*** Exercise text ***
Case Law Details
DCIT Vs Gea Process Engineering (India) Pvt Ltd (ITAT Mumbai)
Held that consideration paid by the assessee in excess of its value of tangible assets was rightly classified as goodwill the same is eligible for depreciation
Facts-
The assessee company a Gea Process Engineering Pvt. Ltd. is a joint venture between L&T Ltd., India and Niro A/s, Denmark. The said joint venture was discontinued and the entire stake of L&T in the assessee company was bought over by Niro. Later the assessee company changed its name to Jewel Process Engineering India Pvt. Ltd. and became a wholly-owned subsidiary of Niro A/s, Denmark. While executing Erection, Procurement and Commissioning (EPC) contracts the assessee company designs the installation, procures the necessary materials, erects the plants as per the agreed design and ensures commissioning of same, which is engaged primarily in the execution of EPC turnkey projects in the food, dairy and chemical and pharma sectors. During the year under assessment assessee company entered into international transactions with its AE.
In its ROI the assessee company claimed a net loss of Rs.23,32,26,686/-. The Transfer Pricing Officer (TPO) called up the assessee to show cause as to why the segmental profit and loss should not be rejected and Transactional Net Margin Method (TNMM) be applied at the entity level.
*** End of Exercise text ***
*** Raw data ***
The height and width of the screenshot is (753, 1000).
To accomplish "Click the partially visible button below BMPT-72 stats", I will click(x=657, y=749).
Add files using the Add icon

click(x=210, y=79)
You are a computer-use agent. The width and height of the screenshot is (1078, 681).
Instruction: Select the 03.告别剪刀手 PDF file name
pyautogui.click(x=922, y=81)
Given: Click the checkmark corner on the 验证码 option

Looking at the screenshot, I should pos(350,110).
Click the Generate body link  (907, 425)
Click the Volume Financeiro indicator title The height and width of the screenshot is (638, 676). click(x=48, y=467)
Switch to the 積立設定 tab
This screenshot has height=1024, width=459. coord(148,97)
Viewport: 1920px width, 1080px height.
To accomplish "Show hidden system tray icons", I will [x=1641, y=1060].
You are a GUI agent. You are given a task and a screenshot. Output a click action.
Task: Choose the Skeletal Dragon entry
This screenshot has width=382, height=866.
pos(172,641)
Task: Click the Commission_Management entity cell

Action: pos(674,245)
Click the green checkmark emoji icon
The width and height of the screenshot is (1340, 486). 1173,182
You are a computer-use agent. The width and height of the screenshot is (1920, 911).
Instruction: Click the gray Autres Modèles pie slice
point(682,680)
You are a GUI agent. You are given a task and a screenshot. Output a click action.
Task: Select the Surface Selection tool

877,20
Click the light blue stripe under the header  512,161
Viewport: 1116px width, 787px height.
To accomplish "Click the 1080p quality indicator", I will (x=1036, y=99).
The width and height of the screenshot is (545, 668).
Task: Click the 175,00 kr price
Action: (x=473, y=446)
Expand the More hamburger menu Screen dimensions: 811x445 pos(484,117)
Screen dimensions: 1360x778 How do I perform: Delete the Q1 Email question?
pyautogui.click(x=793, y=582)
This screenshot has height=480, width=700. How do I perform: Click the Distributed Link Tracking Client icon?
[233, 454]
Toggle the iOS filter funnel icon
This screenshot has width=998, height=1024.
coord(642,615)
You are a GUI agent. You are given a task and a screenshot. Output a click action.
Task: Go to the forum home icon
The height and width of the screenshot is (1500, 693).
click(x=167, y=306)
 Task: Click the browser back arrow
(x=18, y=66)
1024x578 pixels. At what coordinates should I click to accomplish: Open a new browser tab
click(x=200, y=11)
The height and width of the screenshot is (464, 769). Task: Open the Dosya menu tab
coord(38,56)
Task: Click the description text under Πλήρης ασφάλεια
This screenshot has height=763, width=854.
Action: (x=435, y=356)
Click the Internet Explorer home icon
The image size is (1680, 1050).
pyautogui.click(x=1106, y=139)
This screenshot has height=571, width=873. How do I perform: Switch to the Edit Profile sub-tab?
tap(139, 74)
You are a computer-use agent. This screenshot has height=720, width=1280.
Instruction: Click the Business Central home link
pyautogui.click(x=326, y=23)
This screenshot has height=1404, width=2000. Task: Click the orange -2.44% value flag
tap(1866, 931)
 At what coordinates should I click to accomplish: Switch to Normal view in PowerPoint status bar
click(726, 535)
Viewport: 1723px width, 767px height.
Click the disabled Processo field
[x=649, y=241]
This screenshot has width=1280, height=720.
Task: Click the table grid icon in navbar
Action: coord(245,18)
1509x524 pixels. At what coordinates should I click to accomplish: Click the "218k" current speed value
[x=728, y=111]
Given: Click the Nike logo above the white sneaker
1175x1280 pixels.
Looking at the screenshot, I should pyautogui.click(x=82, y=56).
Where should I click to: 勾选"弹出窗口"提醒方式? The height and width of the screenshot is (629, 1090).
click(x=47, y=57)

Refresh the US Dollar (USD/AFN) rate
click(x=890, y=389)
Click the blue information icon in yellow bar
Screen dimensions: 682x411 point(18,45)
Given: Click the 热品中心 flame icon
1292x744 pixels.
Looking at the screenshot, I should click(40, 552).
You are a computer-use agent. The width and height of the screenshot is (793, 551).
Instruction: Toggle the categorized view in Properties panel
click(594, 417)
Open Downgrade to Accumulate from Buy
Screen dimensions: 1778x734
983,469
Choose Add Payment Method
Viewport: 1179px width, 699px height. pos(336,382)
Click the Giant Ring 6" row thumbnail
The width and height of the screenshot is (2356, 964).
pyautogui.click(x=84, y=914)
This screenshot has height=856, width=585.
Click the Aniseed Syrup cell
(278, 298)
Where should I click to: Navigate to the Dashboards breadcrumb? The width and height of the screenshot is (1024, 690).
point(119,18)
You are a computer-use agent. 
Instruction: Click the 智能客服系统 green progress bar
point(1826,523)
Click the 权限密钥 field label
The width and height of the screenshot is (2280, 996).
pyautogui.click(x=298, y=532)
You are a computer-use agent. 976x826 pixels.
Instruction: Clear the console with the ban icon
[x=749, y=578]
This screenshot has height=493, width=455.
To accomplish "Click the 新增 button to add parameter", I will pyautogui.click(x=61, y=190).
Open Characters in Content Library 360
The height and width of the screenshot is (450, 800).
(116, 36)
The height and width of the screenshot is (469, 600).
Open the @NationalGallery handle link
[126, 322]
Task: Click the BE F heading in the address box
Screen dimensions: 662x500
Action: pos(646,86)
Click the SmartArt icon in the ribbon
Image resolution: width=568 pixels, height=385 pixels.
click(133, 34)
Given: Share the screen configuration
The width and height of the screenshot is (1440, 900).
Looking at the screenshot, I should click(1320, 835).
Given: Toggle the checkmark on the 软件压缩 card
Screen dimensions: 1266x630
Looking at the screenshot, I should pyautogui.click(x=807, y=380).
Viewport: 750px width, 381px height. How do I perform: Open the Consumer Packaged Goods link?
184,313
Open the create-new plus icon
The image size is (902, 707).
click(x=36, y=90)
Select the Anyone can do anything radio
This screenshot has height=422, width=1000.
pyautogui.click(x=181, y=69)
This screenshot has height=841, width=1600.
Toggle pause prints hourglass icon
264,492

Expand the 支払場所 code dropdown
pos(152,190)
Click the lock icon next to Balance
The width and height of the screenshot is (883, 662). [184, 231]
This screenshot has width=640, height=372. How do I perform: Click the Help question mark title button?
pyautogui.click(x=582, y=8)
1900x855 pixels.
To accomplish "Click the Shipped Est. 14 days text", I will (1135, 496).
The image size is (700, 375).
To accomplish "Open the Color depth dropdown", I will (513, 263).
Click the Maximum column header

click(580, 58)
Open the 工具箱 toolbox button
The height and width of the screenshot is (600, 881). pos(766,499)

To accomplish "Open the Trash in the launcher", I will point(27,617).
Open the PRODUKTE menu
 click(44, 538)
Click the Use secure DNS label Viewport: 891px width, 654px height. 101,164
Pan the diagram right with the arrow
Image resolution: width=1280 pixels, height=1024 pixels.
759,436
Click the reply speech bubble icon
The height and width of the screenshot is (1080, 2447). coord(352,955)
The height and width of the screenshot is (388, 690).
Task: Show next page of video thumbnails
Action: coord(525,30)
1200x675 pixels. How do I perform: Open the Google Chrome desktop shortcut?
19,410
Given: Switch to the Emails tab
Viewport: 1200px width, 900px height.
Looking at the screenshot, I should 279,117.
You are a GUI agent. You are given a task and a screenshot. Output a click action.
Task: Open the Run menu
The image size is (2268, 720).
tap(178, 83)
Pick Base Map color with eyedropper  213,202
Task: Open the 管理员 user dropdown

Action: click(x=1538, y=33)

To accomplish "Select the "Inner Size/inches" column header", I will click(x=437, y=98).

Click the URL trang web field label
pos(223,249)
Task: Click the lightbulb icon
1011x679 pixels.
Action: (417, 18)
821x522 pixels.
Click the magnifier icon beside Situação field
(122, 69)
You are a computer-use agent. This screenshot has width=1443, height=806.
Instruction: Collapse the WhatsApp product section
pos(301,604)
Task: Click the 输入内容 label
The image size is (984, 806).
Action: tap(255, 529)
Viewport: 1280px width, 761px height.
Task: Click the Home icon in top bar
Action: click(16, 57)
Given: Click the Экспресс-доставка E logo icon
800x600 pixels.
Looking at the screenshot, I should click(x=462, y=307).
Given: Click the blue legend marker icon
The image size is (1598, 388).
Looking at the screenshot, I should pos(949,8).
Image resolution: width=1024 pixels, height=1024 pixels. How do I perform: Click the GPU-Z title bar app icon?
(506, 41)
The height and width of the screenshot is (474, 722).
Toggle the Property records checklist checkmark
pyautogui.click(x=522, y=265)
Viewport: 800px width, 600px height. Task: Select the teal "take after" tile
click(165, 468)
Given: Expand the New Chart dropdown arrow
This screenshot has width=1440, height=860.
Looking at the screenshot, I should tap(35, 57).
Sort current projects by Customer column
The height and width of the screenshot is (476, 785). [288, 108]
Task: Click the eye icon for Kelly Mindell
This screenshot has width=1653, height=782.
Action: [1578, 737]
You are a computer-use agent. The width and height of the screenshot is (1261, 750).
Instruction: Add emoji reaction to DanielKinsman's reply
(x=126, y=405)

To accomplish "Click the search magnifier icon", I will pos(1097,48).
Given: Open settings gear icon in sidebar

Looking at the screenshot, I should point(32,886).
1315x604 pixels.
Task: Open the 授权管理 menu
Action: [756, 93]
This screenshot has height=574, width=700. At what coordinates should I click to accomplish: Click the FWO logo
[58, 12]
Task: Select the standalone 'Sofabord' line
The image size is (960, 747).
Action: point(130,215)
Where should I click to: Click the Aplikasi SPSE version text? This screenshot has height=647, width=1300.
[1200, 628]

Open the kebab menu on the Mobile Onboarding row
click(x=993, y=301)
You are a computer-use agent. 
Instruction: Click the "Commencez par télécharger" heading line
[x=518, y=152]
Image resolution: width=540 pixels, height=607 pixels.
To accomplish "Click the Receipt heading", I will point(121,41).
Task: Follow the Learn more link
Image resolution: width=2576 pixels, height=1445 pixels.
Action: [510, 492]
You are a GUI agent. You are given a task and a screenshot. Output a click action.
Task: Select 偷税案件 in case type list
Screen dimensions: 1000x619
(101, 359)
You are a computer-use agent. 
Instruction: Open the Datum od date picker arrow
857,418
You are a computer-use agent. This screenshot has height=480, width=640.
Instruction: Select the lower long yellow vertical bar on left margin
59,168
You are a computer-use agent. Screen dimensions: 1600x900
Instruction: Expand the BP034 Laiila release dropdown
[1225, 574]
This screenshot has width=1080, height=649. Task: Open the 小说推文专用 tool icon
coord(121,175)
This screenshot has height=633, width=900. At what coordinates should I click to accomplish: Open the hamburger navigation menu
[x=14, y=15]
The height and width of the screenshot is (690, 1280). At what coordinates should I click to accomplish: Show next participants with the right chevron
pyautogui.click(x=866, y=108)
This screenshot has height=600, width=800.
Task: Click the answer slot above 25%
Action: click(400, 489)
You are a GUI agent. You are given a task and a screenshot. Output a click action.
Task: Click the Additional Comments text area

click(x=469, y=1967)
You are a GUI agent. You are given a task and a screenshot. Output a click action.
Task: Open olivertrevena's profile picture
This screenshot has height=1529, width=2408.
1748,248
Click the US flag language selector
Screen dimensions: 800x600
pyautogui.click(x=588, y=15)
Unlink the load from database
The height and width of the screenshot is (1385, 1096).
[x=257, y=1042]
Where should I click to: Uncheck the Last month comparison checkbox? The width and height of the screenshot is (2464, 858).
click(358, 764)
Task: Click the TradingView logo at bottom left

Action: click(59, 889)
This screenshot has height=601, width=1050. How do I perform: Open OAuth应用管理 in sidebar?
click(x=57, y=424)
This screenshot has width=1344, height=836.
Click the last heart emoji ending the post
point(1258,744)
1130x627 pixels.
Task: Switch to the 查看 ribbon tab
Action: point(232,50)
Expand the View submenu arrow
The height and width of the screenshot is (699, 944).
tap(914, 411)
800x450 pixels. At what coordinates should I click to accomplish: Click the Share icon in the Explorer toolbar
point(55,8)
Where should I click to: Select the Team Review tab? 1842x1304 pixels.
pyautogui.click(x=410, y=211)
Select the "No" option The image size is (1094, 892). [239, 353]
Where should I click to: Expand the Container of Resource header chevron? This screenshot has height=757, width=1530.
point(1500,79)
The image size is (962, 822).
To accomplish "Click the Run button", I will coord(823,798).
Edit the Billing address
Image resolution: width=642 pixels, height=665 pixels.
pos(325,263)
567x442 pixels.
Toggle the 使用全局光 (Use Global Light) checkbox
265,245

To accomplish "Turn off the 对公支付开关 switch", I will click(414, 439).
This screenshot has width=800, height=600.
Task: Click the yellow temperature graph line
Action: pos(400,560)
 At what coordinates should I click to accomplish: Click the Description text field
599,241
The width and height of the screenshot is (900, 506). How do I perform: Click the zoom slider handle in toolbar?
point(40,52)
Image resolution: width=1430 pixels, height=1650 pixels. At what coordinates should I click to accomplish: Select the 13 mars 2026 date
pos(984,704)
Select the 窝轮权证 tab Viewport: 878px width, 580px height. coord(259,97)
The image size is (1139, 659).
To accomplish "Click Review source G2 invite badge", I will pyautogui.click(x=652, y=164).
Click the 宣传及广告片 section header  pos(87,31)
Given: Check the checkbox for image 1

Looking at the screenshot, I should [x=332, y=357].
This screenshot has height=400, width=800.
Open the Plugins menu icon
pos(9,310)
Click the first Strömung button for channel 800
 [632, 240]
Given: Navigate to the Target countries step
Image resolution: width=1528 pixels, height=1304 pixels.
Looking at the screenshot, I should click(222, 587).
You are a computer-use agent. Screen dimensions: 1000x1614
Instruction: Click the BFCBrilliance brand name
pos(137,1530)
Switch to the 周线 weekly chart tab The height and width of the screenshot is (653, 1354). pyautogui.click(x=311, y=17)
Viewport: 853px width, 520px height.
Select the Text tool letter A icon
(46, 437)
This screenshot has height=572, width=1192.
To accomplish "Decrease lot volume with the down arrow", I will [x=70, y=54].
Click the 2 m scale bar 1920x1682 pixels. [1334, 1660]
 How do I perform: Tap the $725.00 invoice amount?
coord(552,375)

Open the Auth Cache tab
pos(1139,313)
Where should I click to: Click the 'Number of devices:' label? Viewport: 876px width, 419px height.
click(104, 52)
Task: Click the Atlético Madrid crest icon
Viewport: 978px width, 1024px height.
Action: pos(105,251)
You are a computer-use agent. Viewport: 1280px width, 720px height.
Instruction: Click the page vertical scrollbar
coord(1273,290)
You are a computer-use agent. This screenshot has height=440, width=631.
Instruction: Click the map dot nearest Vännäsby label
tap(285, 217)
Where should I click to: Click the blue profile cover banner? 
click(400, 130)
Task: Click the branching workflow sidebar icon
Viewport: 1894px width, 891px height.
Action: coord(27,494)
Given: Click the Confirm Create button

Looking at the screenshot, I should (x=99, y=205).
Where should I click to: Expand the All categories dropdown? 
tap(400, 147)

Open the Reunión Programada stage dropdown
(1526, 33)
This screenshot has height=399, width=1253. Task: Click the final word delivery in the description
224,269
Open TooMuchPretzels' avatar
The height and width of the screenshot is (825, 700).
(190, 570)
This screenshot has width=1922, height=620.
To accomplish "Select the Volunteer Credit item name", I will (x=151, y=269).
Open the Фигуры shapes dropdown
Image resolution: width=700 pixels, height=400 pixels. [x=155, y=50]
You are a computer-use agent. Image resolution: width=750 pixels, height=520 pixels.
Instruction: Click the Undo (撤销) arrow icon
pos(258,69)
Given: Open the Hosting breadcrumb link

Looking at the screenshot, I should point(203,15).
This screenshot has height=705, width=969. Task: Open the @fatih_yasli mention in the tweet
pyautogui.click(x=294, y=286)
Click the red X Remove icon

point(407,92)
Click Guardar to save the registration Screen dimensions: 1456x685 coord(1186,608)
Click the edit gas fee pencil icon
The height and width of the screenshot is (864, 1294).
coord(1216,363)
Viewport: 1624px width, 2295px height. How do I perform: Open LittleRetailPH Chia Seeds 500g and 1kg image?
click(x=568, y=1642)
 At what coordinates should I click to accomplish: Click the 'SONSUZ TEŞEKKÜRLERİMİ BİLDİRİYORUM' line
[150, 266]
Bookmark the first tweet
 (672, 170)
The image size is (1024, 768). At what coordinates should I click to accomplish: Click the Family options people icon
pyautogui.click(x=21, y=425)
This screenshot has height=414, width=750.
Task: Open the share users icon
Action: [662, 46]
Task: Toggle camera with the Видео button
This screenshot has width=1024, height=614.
*** End of Raw data ***
Problem to solve
Output the full case summary above, word for word, with nothing changed or left out.

Completed exercise
Case Law Details
DCIT Vs Gea Process Engineering (India) Pvt Ltd (ITAT Mumbai)
Held that consideration paid by the assessee in excess of its value of tangible assets was rightly classified as goodwill the same is eligible for depreciation
Facts-
The assessee company a Gea Process Engineering Pvt. Ltd. is a joint venture between L&T Ltd., India and Niro A/s, Denmark. The said joint venture was discontinued and the entire stake of L&T in the assessee company was bought over by Niro. Later the assessee company changed its name to Jewel Process Engineering India Pvt. Ltd. and became a wholly-owned subsidiary of Niro A/s, Denmark. While executing Erection, Procurement and Commissioning (EPC) contracts the assessee company designs the installation, procures the necessary materials, erects the plants as per the agreed design and ensures commissioning of same, which is engaged primarily in the execution of EPC turnkey projects in the food, dairy and chemical and pharma sectors. During the year under assessment assessee company entered into international transactions with its AE.
In its ROI the assessee company claimed a net loss of Rs.23,32,26,686/-. The Transfer Pricing Officer (TPO) called up the assessee to show cause as to why the segmental profit and loss should not be rejected and Transactional Net Margin Method (TNMM) be applied at the entity level.